Trying To Keep It Light

     I’ve been trying to keep it light. My heart that is. Trying to ignore the things that weigh it down. Shifting things around in my head to make it appear like there is nothing there to be concerned about. Hiding all my fears and insecurities behind imagined pure white perfect walls of everything good and holy. Trouble is my sub conscience is all too aware of everything stashed in hiding. I honestly secretly dread birthday weeks. They bring the reality of my existence to the forefront of my brain, out from behind the pristine walls of my own making where my tangle of top side matter leans to the heavy end. I wish I was one of those people that woke up happy and for the most part remained that way for the rest of the day. I’m just not. I’m sure God had a reason for making me such a “feeler” but these are the weeks I wish I could flick a happy switch and just be…well…happy. I get massively introspective and looking inward with such intensity creates a downward momentum of dissatisfaction. The never ending pursuit of wanting to be ok with “self”.

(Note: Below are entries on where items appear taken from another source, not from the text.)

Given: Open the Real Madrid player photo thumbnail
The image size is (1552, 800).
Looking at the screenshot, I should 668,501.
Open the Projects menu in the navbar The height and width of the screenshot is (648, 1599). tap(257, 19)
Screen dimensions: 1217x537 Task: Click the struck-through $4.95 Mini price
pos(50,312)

     I’m in rare form tonight. It’s the whole birthday thing. I’m trying not to think too hard but my life feels very shallow at the moment. I’m trying to enjoy my new couch and dish hutches and not think of the debt incurred by their acquisition or about those in my life that have nothing. I’m trying to forget the newest story of heart break and tragedy from the ISIS terror taking over parts of the world. Here is the latest email:

     RUN Ministries president Eric Watt spoke candidly, but carefully. His voice wavered at times under the strain of emotion as he retold a story from a letter he'd received the day before. It was from a man whose village had been completely destroyed by ISIS.

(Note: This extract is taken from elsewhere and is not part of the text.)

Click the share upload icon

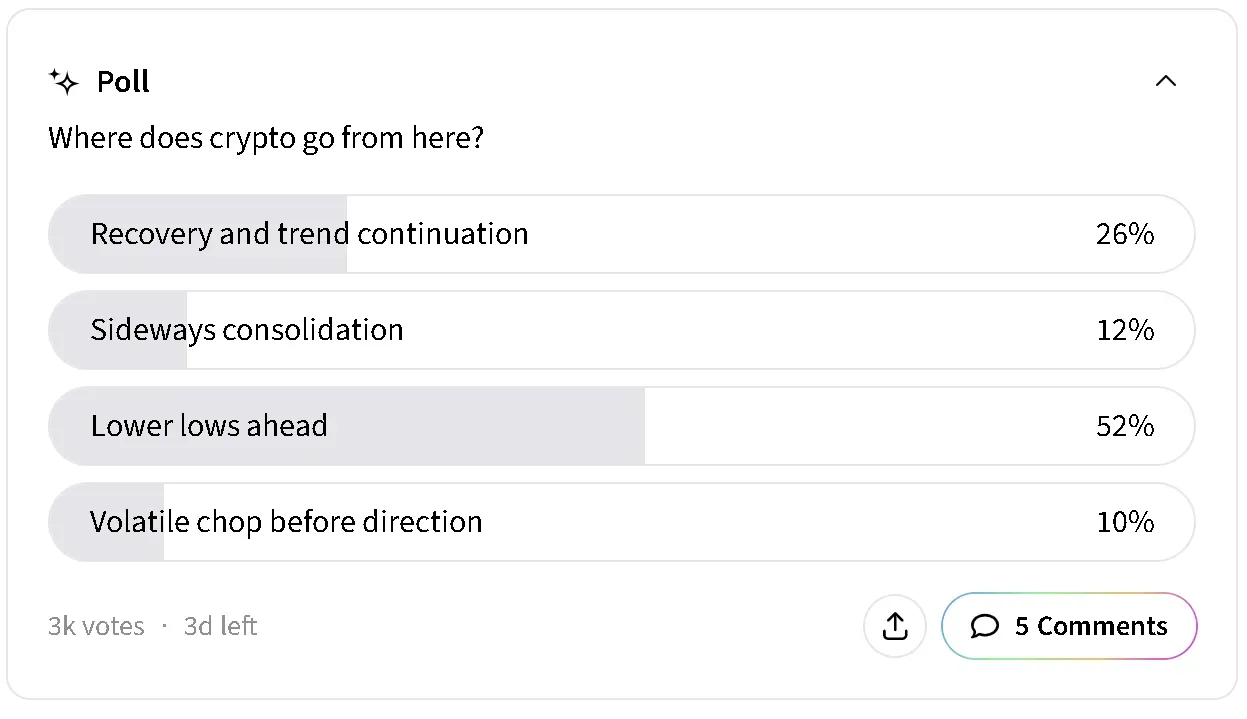pos(895,627)
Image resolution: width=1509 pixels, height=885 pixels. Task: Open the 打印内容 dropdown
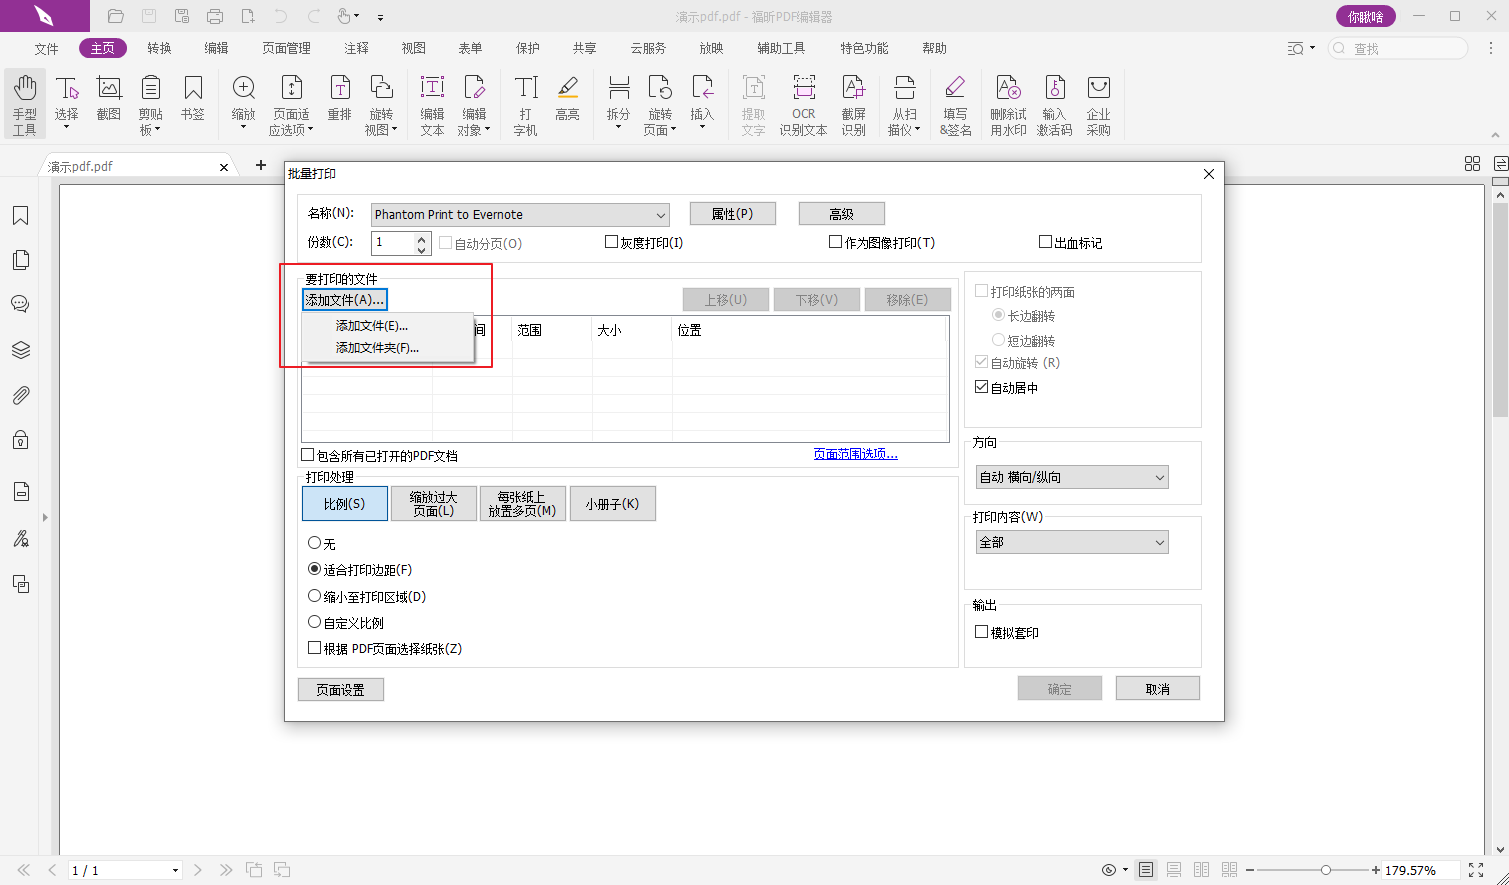(x=1071, y=543)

"Both he and his wife were herded into a big outdoor corral to be sorted like cattle. The man however, refused to be separated from his wife. Terrorists then moved them to the side and seemingly passed them by. But the following day, the man wrote, a gang of 100 -- each carrying stones surrounded he and his wife. They were told if they could outrun the stones, ISIS would let them live. Otherwise, because they had broken Sharia law, they would die. The man and his wife desperately tried to outrun the flying stones, but because his wife was already weakened from sickness, she didn't make it."

Eric also explained that RUN volunteers, scouring the northern Iraq mountains, found the man and brought him to a "Community of Hope" refugee camp where he has been receiving water, food, shelter and protection.

Barely able to contain his emotion, Eric continued, "I can't imagine the pain that he must be feeling, yet he still found the strength to write -- thanking those who are helping to end the terror by providing a place of safety and peace."

You simply don’t forget something like this.

     I just want to cry. I want things to change and be better but they seem to bump along in their sameness. I want the deep places that hurt in this world to be whole. 

     As you can see, I haven’t been very successful keeping it light. Thank you, if you’ve read this far, for allowing me to prattle on about the things that make my heart hurt. Writing helps me get it out in a less “liquid” form.

The following Psalm is my prayer tonight.


     Let the morning will bring me word of your unfailing love for I have put my trust in You. Show me the way to go for to You I entrust my life (Psalm 143:8).